Bild: Ein mit der Landesflagge bewehrter Isländer beim Protestieren vorm Parla…
REYKJAVIK taz | Der Boden unter den Füßen ist rutschig, glatt und gefroren.
Ein später Dezemberabend, der Flughafen-Shuttlebus schmeißt mich im Zentrum
von Reykjavík raus. Die isländische Hauptstadt liegt unter einer 30
Zentimeter dicken Schneedecke.
Ein strenger Ostwind umweht die „Rauchbucht“, wie man den ältesten
besiedelten Ort des Eilands übersetzt nennen würde. Es ist arschkalt.
Immerhin hat uns die Stewardess der einheimischen Fluggesellschaft die
warmen Worte mit auf den Weg gegeben: „Welcome to our beautiful country!“
Den Bewohnern dieses wunderschönen Landes bleiben in dieser Jahreszeit nur
wenige Stunden Tageslicht: Am nächsten Morgen geht die Sonne erst um elf
Uhr auf, vier Stunden später beginnt es schon wieder zu dämmern. Der Schnee
sorgt für Helligkeit, auch für Schönheit; der zugefrorene See Tjörnin liegt
inmitten von Reykjavík wie ein gemaltes Winteridyll vor dem Rathaus. Die
Flocken fegen kurz darauf die Küste entlang in Richtung des Konzerthauses
Harpa. Das im Jahr 2011 erbaute Gebäude, ein grünbläulich schimmernder
Glasbau, in dem Pop und Klassik gespielt werden, ist der neue Stolz der
Stadt.
Reykjavík liegt an den unterkühlten Wintertagen alles andere als
ausgestorben da. Die Bars auf der Flaniermeile, dem Laugavegur, sind gut
gefüllt, die Scheiben sind beschlagen; jeder dritte Laden scheint ein Café
oder eine Kneipe zu sein. Aus manchen schallt laute Musik.
Touristengrüppchen sammeln sich an den Straßenecken.
Dieses Land, mit ihm die Hauptstadt, in deren Großraum zwei Drittel aller
Isländer leben (gut 200.000 Menschen), lag vor gut sechs Jahren noch am
Boden. Dabei hatte sich Island doch gerade erst neu erfunden!

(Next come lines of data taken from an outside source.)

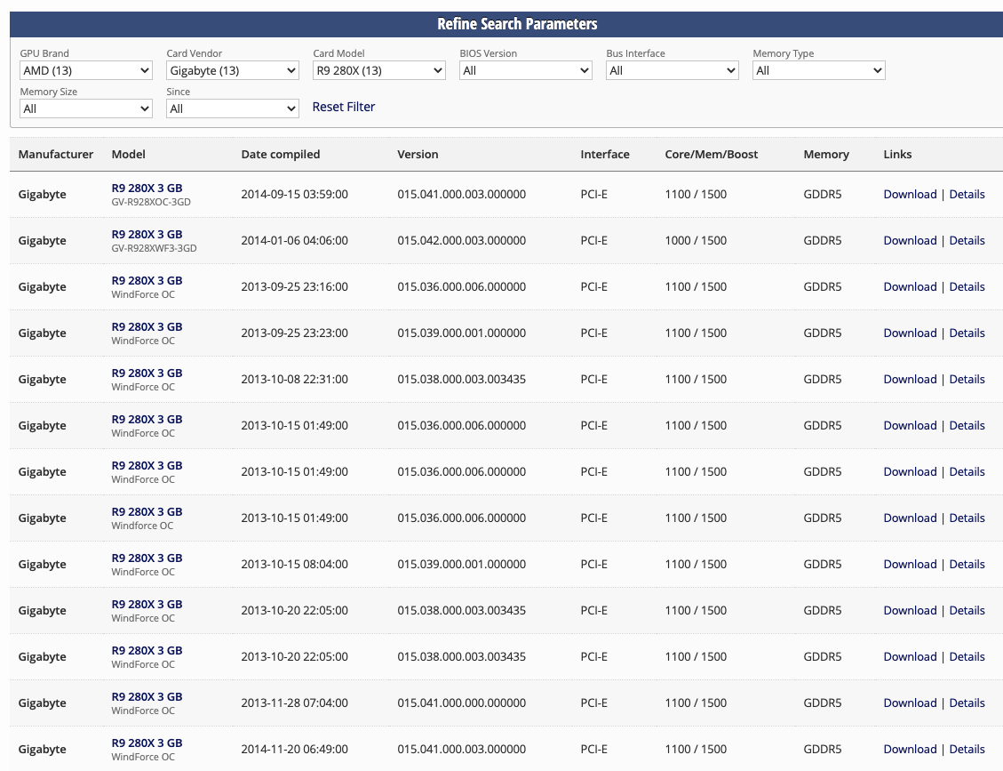Open Details for 2014-11-20 06:49:00 BIOS
Image resolution: width=1003 pixels, height=771 pixels.
(x=967, y=749)
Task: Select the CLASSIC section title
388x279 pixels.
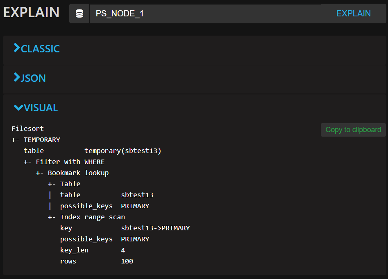Action: point(40,49)
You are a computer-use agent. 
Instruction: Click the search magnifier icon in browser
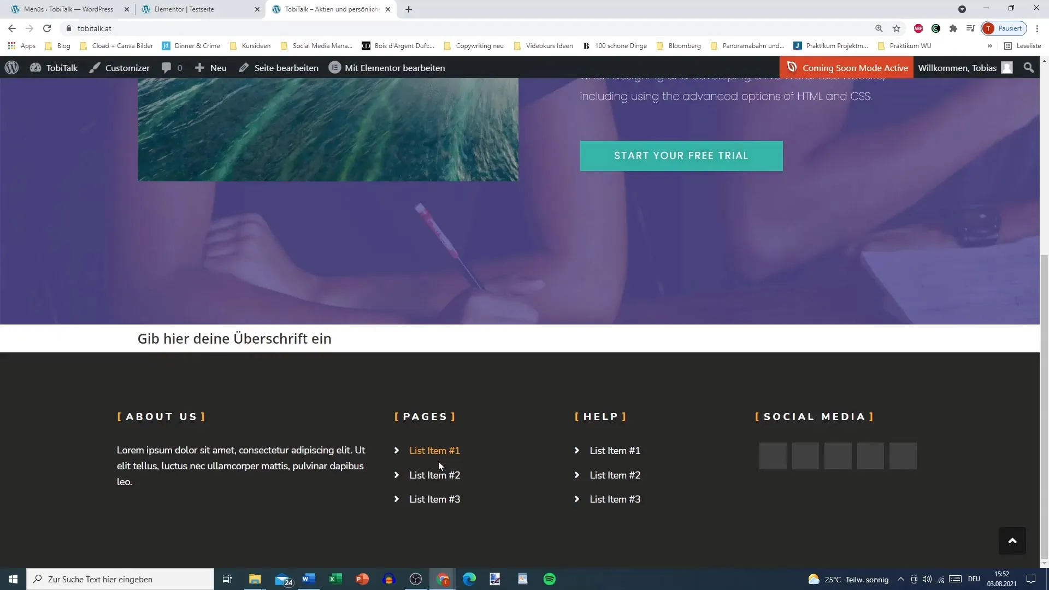(880, 29)
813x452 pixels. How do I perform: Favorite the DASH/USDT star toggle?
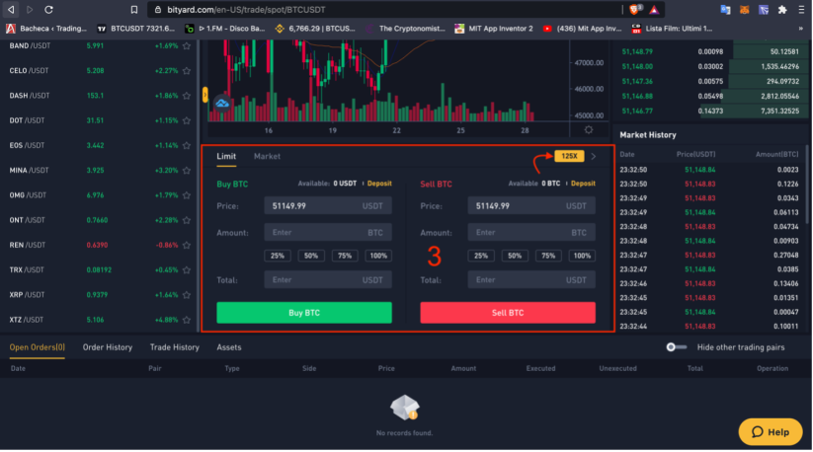point(187,96)
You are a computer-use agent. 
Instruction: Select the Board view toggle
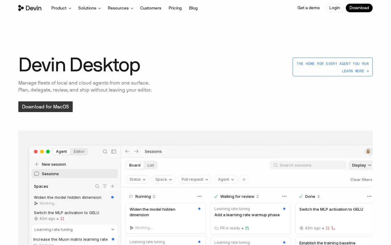(135, 165)
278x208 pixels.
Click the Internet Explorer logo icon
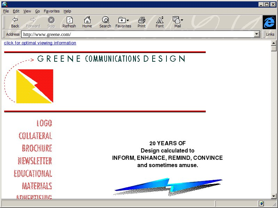pyautogui.click(x=269, y=22)
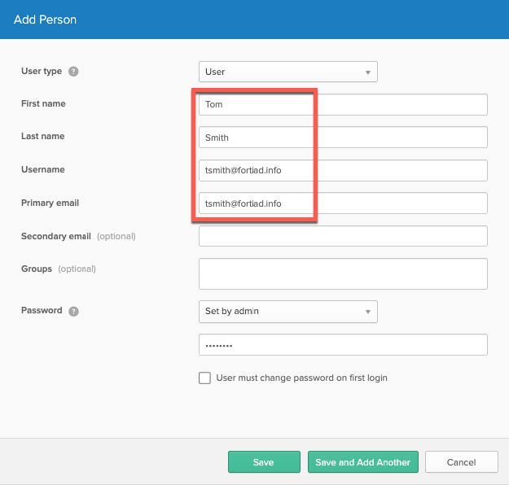Select the Username input field
The height and width of the screenshot is (485, 509).
pyautogui.click(x=342, y=170)

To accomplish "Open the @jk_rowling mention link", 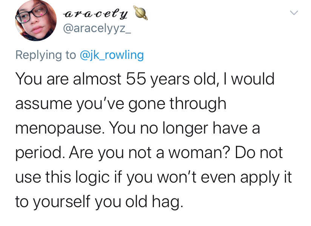I will pos(112,55).
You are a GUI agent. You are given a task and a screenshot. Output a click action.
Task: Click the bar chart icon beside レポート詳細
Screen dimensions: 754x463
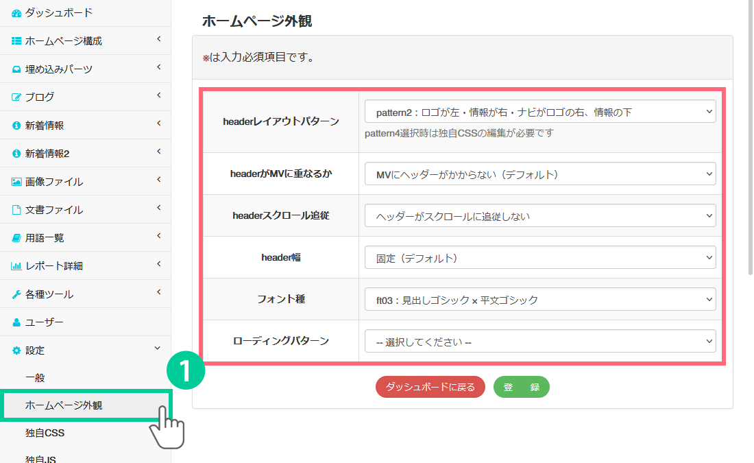coord(16,266)
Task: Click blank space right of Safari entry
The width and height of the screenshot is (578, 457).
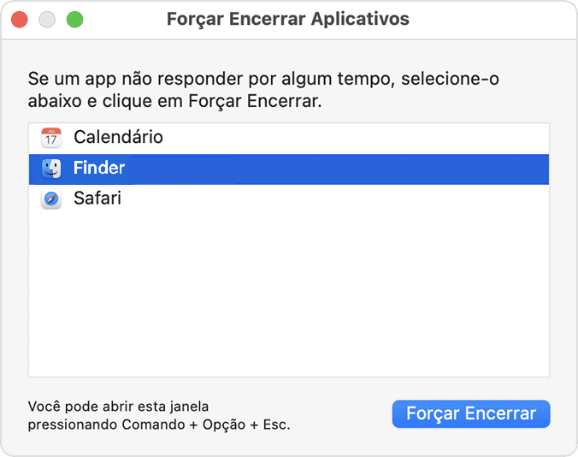Action: [342, 199]
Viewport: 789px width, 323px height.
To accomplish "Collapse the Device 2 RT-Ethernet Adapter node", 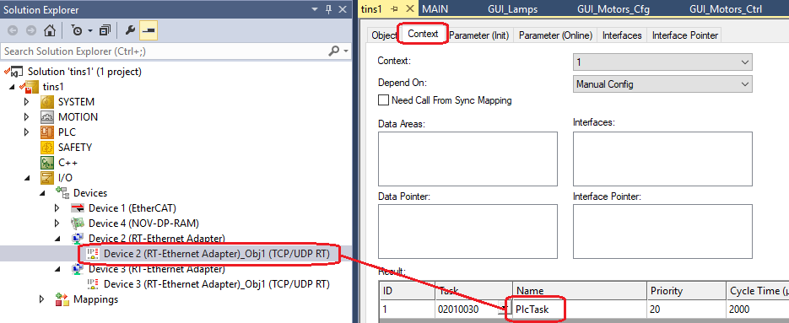I will 57,239.
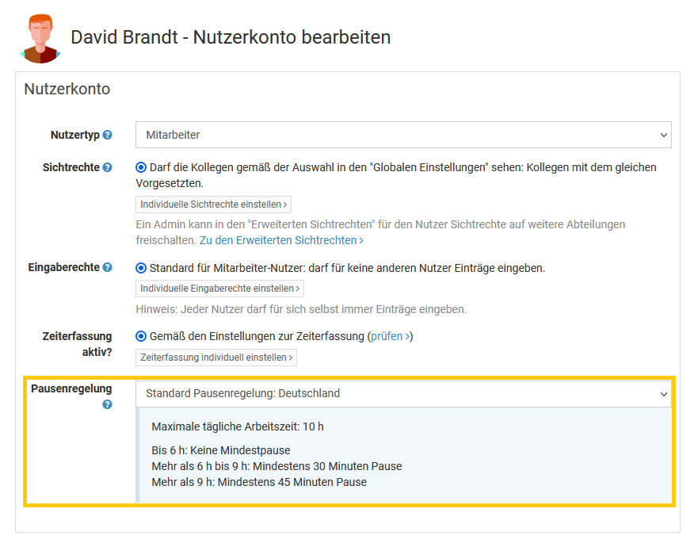
Task: Open the Nutzertyp dropdown showing Mitarbeiter
Action: click(x=403, y=136)
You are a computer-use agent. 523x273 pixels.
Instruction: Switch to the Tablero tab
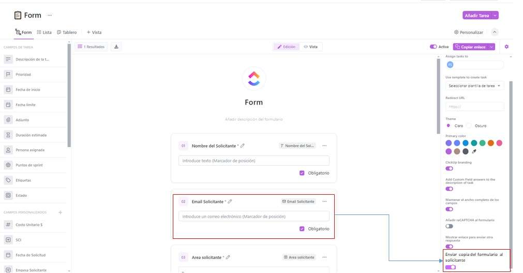[x=67, y=32]
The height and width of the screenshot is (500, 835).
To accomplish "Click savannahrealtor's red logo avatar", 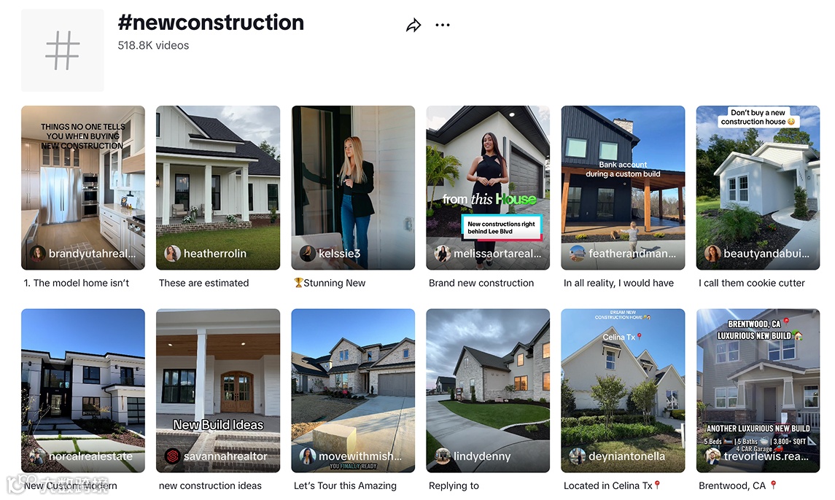I will pyautogui.click(x=172, y=456).
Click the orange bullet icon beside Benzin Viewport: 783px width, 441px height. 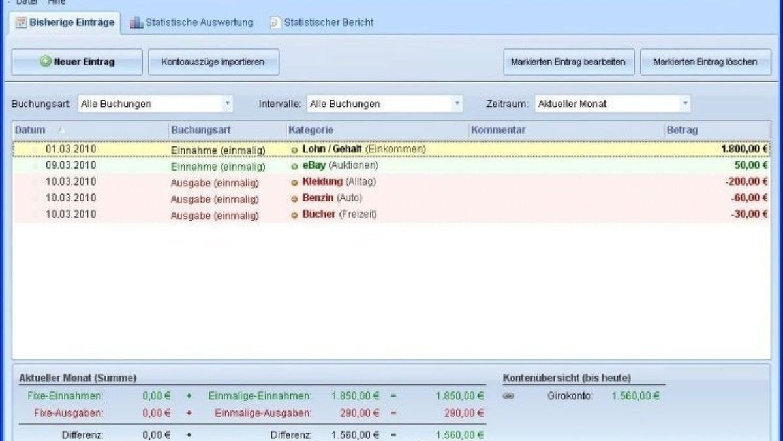[x=294, y=199]
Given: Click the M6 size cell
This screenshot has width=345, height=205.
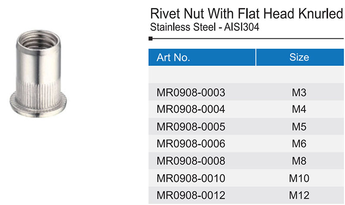Looking at the screenshot, I should point(299,144).
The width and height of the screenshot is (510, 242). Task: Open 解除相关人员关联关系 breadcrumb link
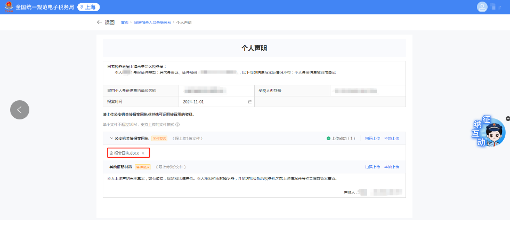click(152, 22)
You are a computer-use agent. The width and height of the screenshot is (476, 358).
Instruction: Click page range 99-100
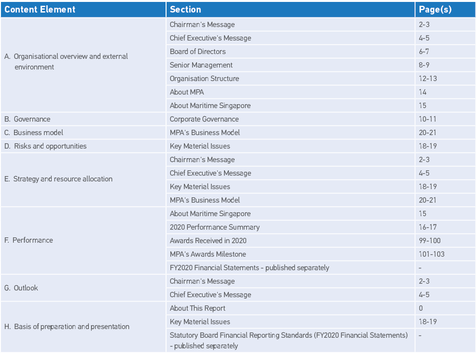click(x=430, y=241)
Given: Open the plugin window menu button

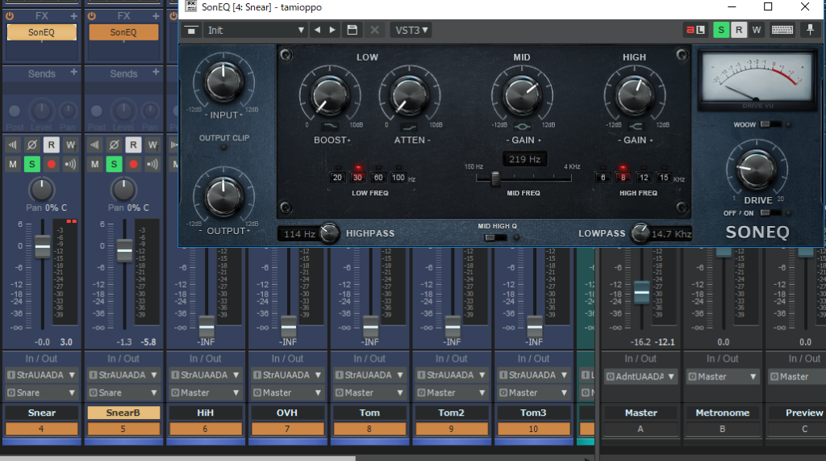Looking at the screenshot, I should click(x=190, y=30).
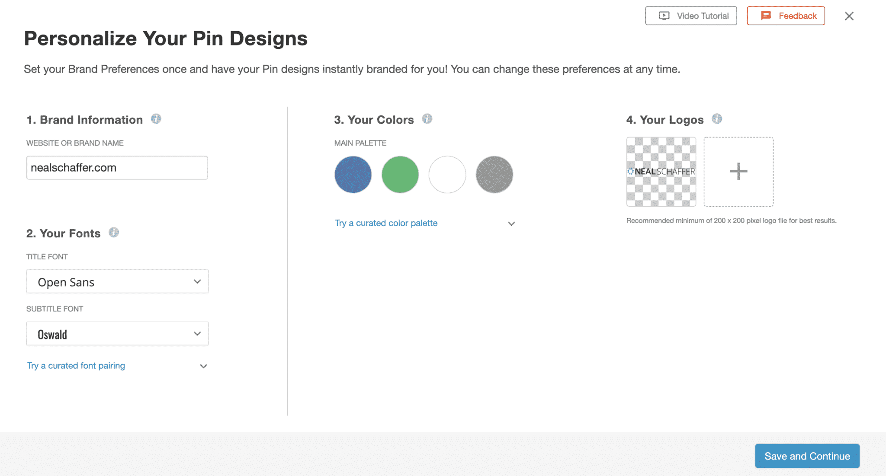Add a new logo with the plus box

[x=738, y=172]
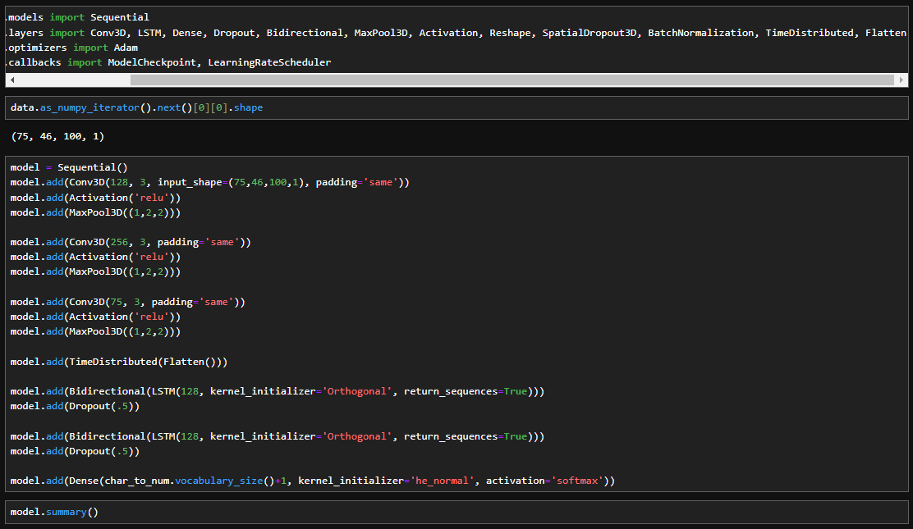Click the output shape (75, 46, 100, 1)
Image resolution: width=913 pixels, height=529 pixels.
[58, 136]
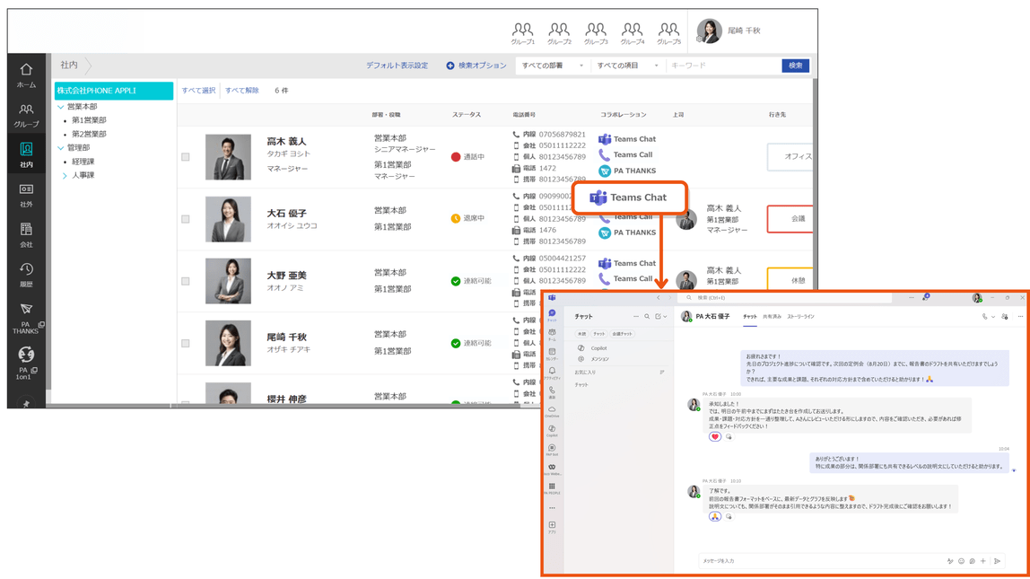Screen dimensions: 1030x579
Task: Open PA THANKS in the left sidebar
Action: 26,318
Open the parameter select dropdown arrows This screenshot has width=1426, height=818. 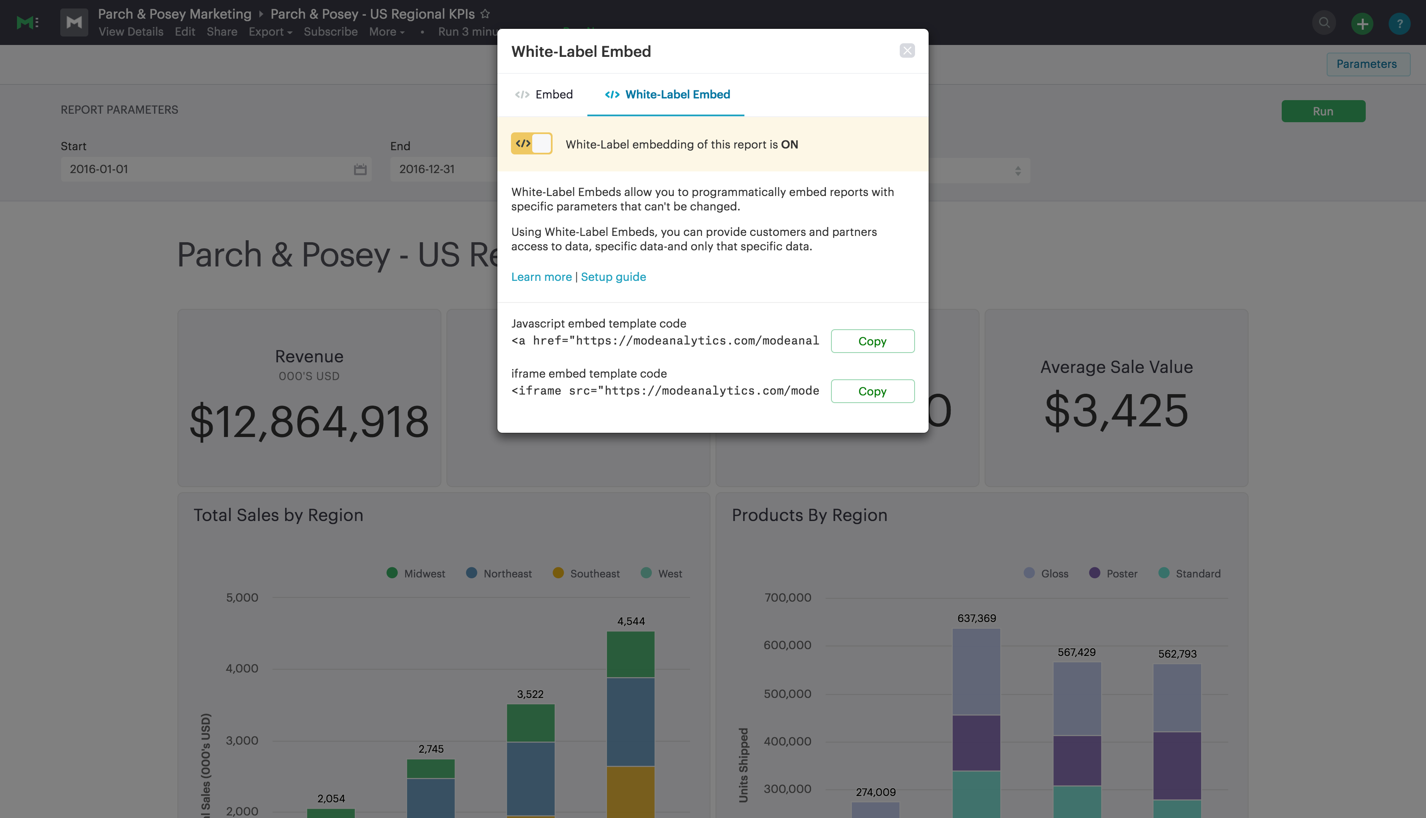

Von Jahrzehnt
zu Jahrzehnt war es hipper geworden, auch und vor allem in Sachen
Populärkultur: Dank Künstlerinnen und Künstlern wie den Sugarcubes, Björk
und Sigur Rós war Island zu einem Hotspot des Pop geworden.
## Aus der Asche springen
Dann aber kam das Jahr 2008. Mit ihm kamen die Bankenpleiten und das
verbrannte Geld, die Zwangsverstaatlichung der Geldinstitute. Im Verhältnis
zur Bevölkerungszahl gilt der ökonomische Crash als der größte, den je eine
Nation hinnehmen musste. Und nur wenige Jahre später erlebt man ein
selbstbewusstes, ein optimistisches Land. Woran liegt das?
„Es gibt den populären Mythos einer Nation, in der nach einer Bankenkrise
plötzlich die kreativen Industrien aus der Asche sprangen, die bösen Männer
hinter Gitter brachten und das Land mir nichts, dir nichts retteten“, sagt
Sigtryggur „Siggi“ Baldursson, der einst mit Björk zusammen bei den
Sugarcubes spielte und heute Chef der Agentur Iceland Music Export (IMX)
ist, die den isländischen Pop im Ausland promotet.
„Das ist natürlich so nicht wahr“, sagt der 52-Jährige. In der Krise hät…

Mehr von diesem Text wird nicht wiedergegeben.